Tim Mallalieu, PM of LINQ to SQL and LINQ to Entities, recently announced:
“…as of .NET 4.0 the Entity Framework will be our recommended data access solution for LINQ to relational scenarios.”
Tim later tried to clarify the announcement in a carefully worded post:
“We will continue make some investments in LINQ to SQL based on customer feedback.”
Although Microsoft may not remove LINQ to SQL from the framework class library just yet, they do appear to be treating LINQ to SQL as an experiment that escaped from the lab – something to minimize until it’s erased from our memories. Many consider the decision inevitable, as the ADO.NET Entity Framework is considered the crowning achievement in Microsoft’s long quest to build a deep abstraction over relational databases.

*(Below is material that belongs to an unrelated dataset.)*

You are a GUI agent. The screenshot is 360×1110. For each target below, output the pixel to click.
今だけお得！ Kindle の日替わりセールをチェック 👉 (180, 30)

On the surface the reasoning is sound. The technologies are both solutions in the same problem space, and have overlapping features. Both frameworks use metadata to map relational data to objects, and both implement change tracking, identity maps, and a unit of work class. Each framework also has distinguishing features, however. For instance, LINQ to SQL supports POCOs and implicit lazy loading, while the Entity Framework delivers support for multiple database providers and sophisticated mapping strategies.
The belief is that merging the distinguishing features of LINQ to SQL into the Entity Framework will produce a piece of software that makes everyone happy – but I’m not so sure.
On the surface, conservative governments and liberal governments are both solutions in the same problem space - governance. Both will implement a chief of staff and a head of state, but the implementation details don’t matter. It’s the philosophical differences between conservatives and liberals that determines the quality of life for the individual citizens of the government … and that’s as far as this analogy will go.
LINQ to SQL and the Entity Framework promote fundamentally different philosophies.
LINQ to SQL is geared for thinking about objects. There is an “I’ll make this easy for you” feeling you get from the technology with its flexibility (such as mapping with XML or attributes) , and escape hatches (such as ExecuteQuery<T>). The simplicity surrounding LINQ to SQL makes many people think of the technology as a toy, or only suitable for RAD prototyping. The truth is that LINQ to SQL just wants to give you objects and let you go about your business.
The Entity Framework is geared for thinking about data.The crown jewel of the framework is the theoretically grounded Entity Data Model. The Entity Framework’s intent is to promote the EDM as the canonical, consumable data model both inside an application (via technologies like LINQ to Entities, Entity SQL, and ASP.NET Dynamic Data) and outside an application (via technologies like ADO.NET Data Services). The Entity Framework wants the data model to be pervasive.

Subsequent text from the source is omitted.